Murnau was marvellous. Very open. I made a number of suggestions that he listened to. [One day], we were fighting daylight and wanted to get this one last shot. We had fifteen minutes before the sun was going to set, so, in order to get the effect of light coming through a window, we put white powder on the ground underneath the window to give the illusion of streaming light... It was all studio, all artificial, but it had the atmosphere of reality. Murnau [was] the first director I ever worked with who really knew what was going on when he started to move that camera. He knew that you move until you come to a climax, the end of your scene.
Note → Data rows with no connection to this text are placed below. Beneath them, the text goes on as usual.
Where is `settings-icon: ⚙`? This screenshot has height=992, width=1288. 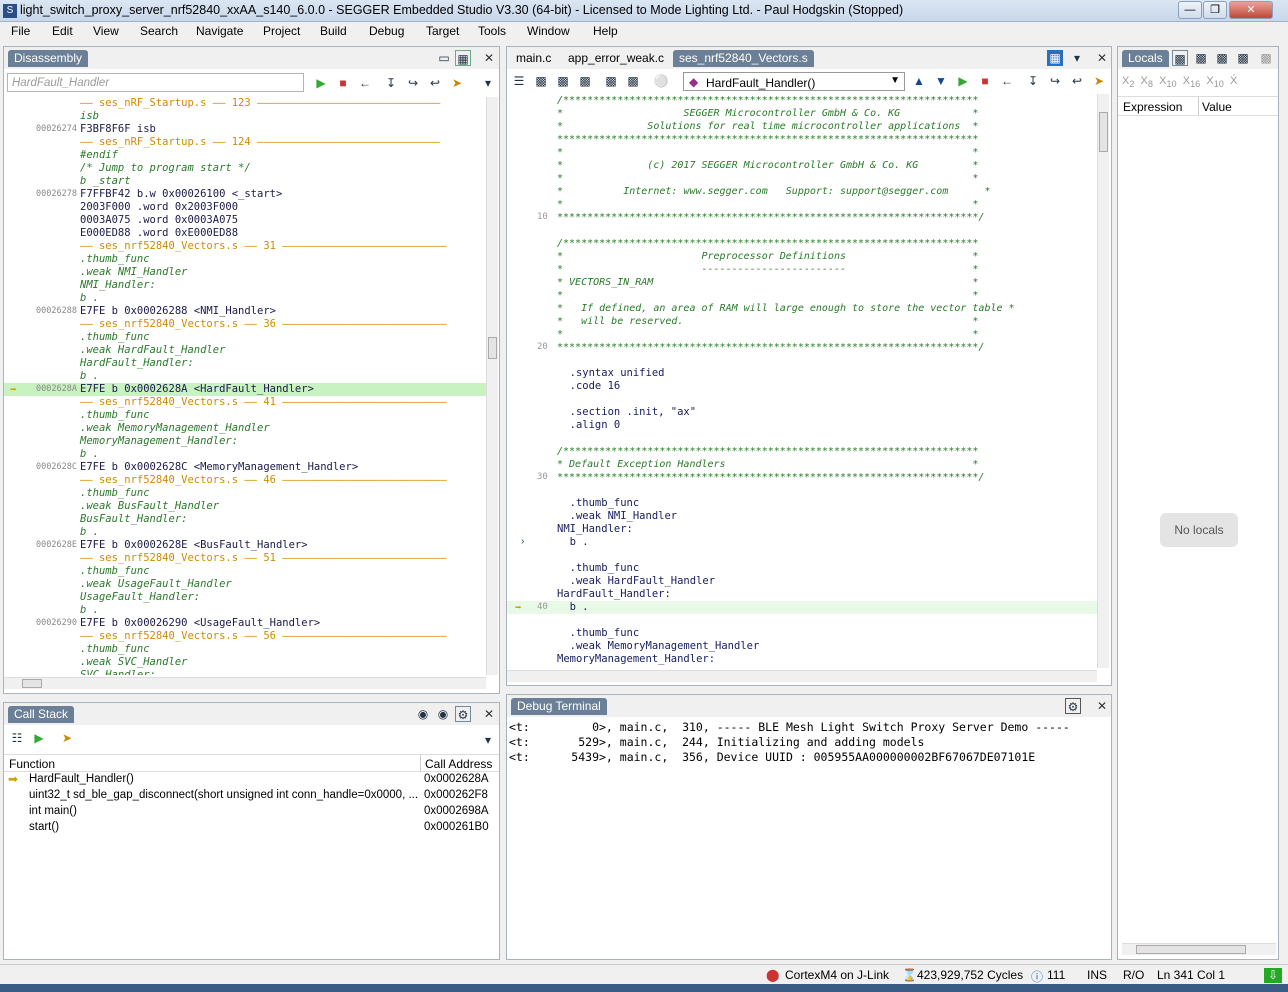
settings-icon: ⚙ is located at coordinates (463, 714).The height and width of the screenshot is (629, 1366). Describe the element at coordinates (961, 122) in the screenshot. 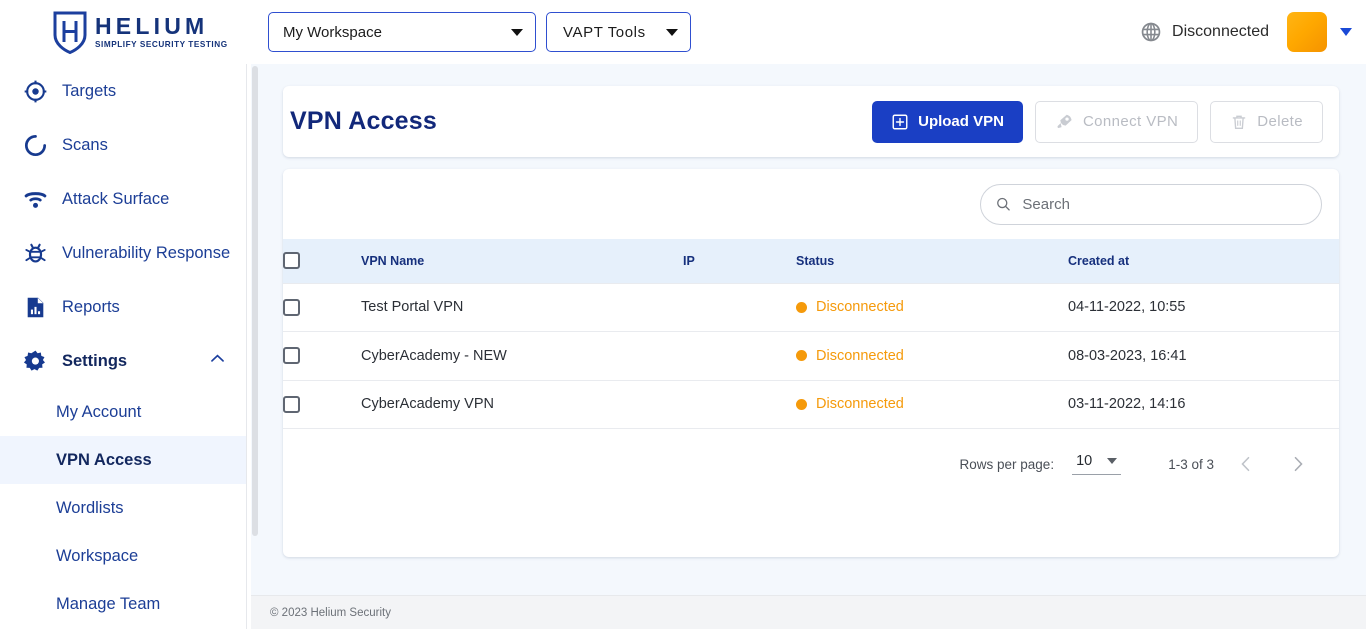

I see `upload-vpn-label: Upload VPN` at that location.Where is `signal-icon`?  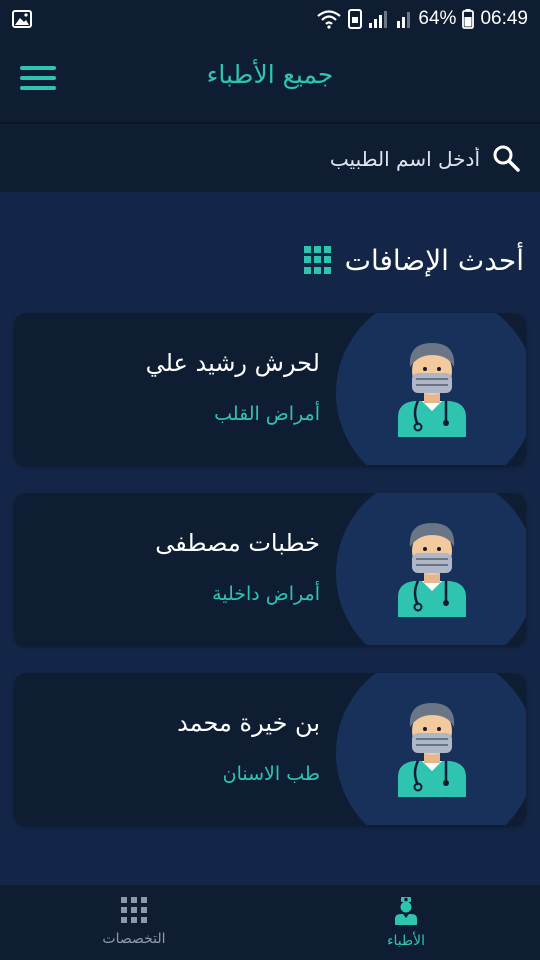
signal-icon is located at coordinates (379, 19).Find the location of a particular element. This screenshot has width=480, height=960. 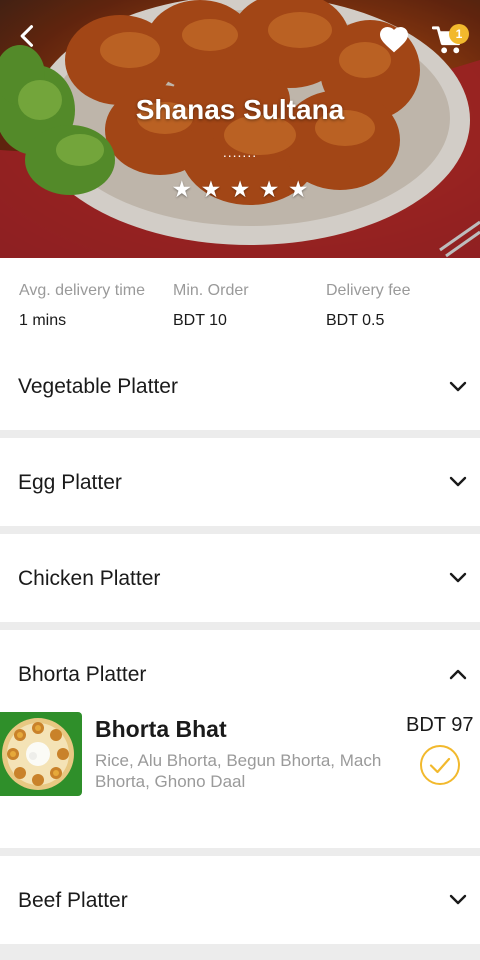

That's the ultimate, that's what it's all leading up to.

[On the final film's number of titles, twice as many as the original script] This was done as a concession to the great public, which presumably cannot as yet take its entertainment by seeing and thinking for itself.

Edward Ulmer

When we came in and saw the rushes at night, Murnau used to get up when the light went on again and say 'Now we know how not to do it.'

FW Murnau

In Sunrise some of the critics were severe with me because of the ugly two-coloured wig I allowed Janet Gaynor to wear. They complained that it extinguished her beauty and made her almost plain. They did not guess that that was exactly what I was trying to do! I wished Janet to play, not Janet Gaynor the screen beauty but a poor stupid little peasant girl. I had to submerge her physical beauty to emphasize the beauty of her heart.

And for a laugh.....

Welford Beaton, Film Spectator critic

Murnau's direction reflects Germanic arrogance. His players are chessmen and he moves them as such...Murnau is cold, too cold ever to give us a truly great picture...A man who can make us cry is a greater director than one who only makes us think.

William Fox

If you could get the intellect of Murnau, and the heart of Frank Borzage, why, you'd have the perfect director.